ENTRIES:
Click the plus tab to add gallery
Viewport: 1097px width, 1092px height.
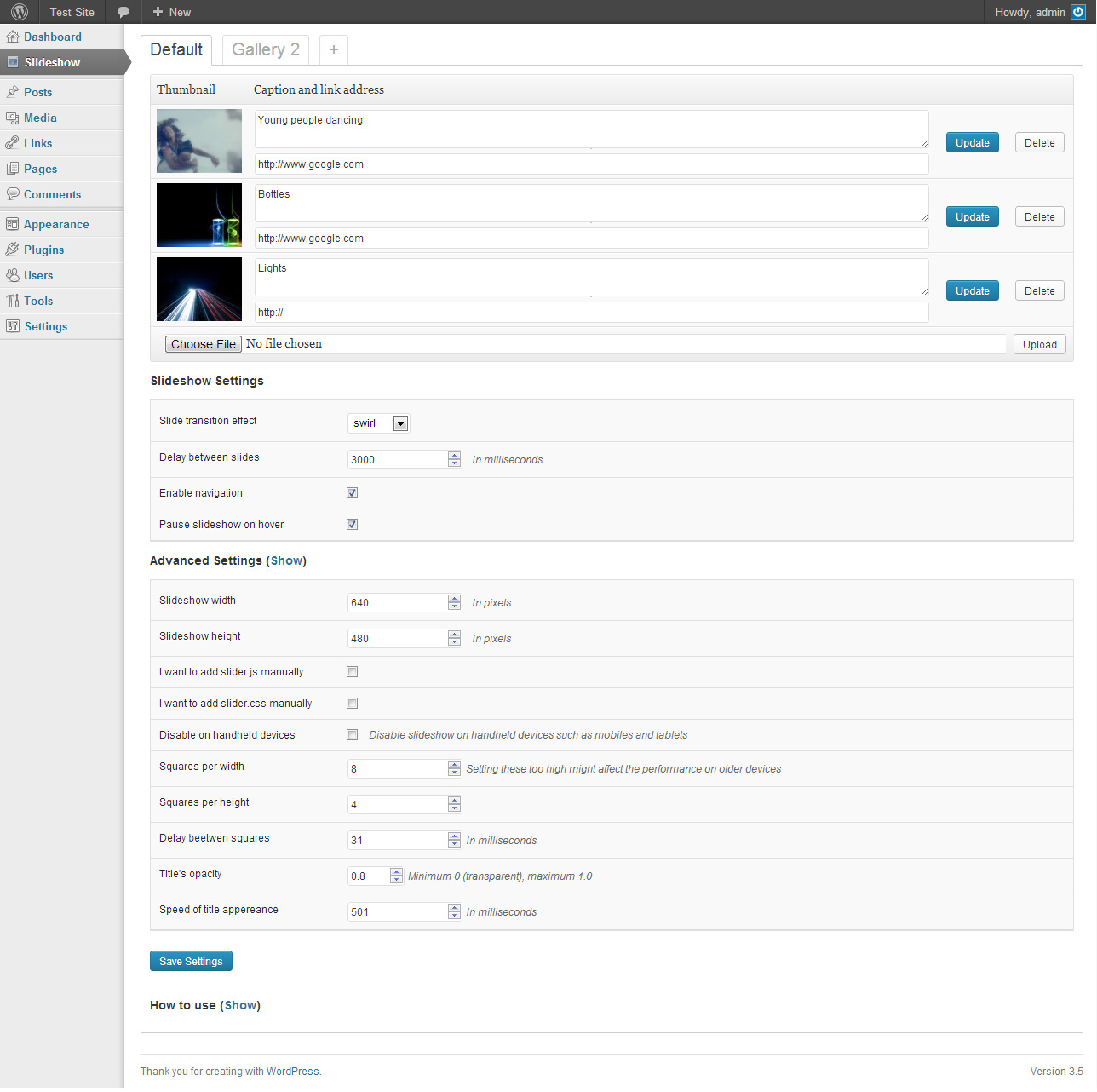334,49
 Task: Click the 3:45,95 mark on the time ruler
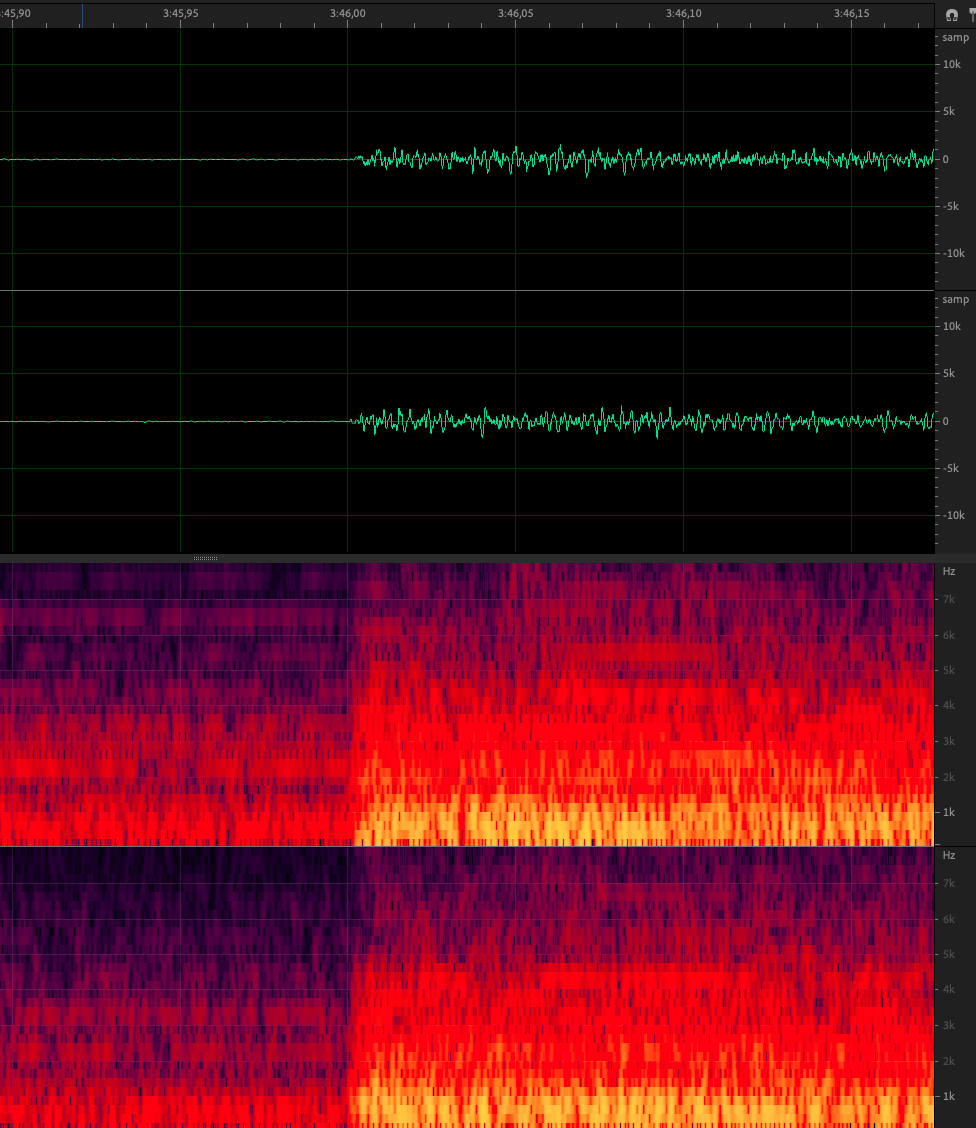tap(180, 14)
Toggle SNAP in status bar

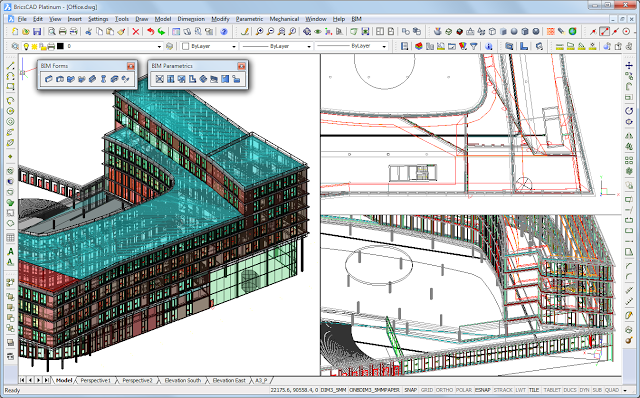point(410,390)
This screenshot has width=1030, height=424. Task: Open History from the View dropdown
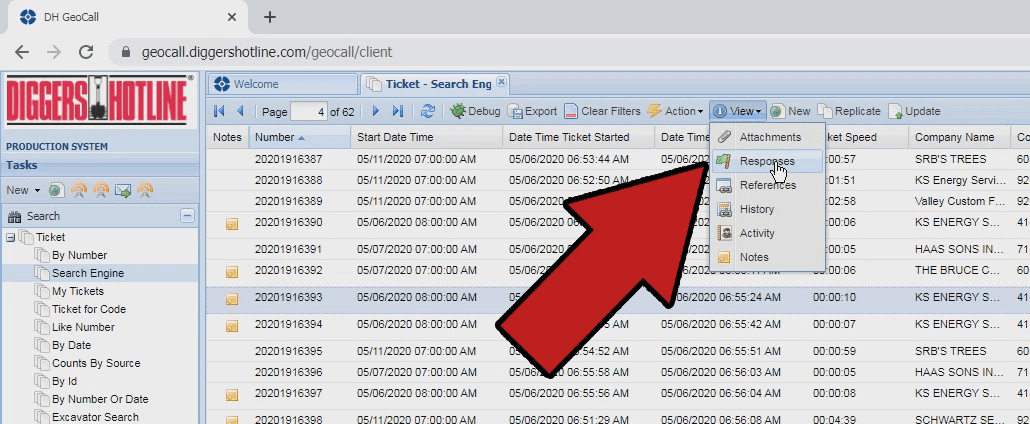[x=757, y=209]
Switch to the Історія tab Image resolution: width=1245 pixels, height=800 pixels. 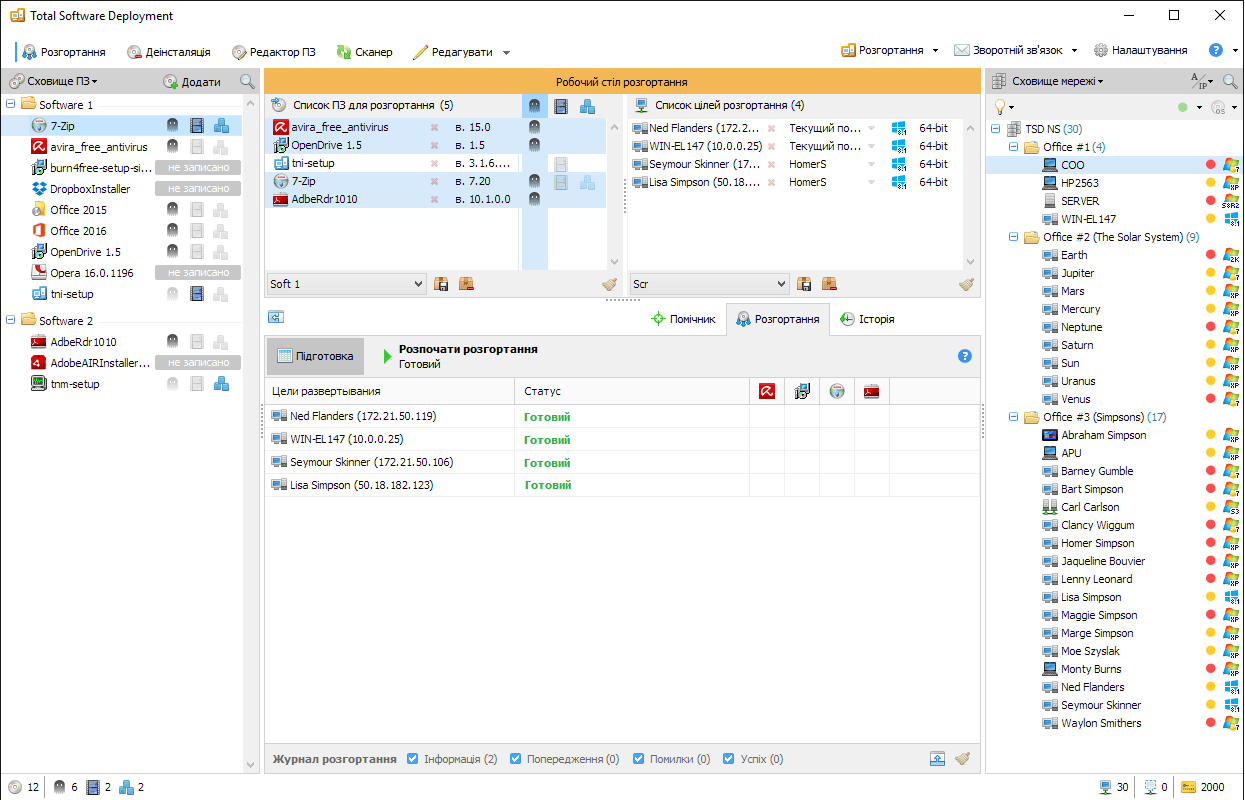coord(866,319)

YOUR INSTRUCTIONS:
Gather every line of the entries above that contains the word "Click".

THE RESPONSE:
Click the plus tab to add gallery
 Task: Click the 3:45,95 mark on the time ruler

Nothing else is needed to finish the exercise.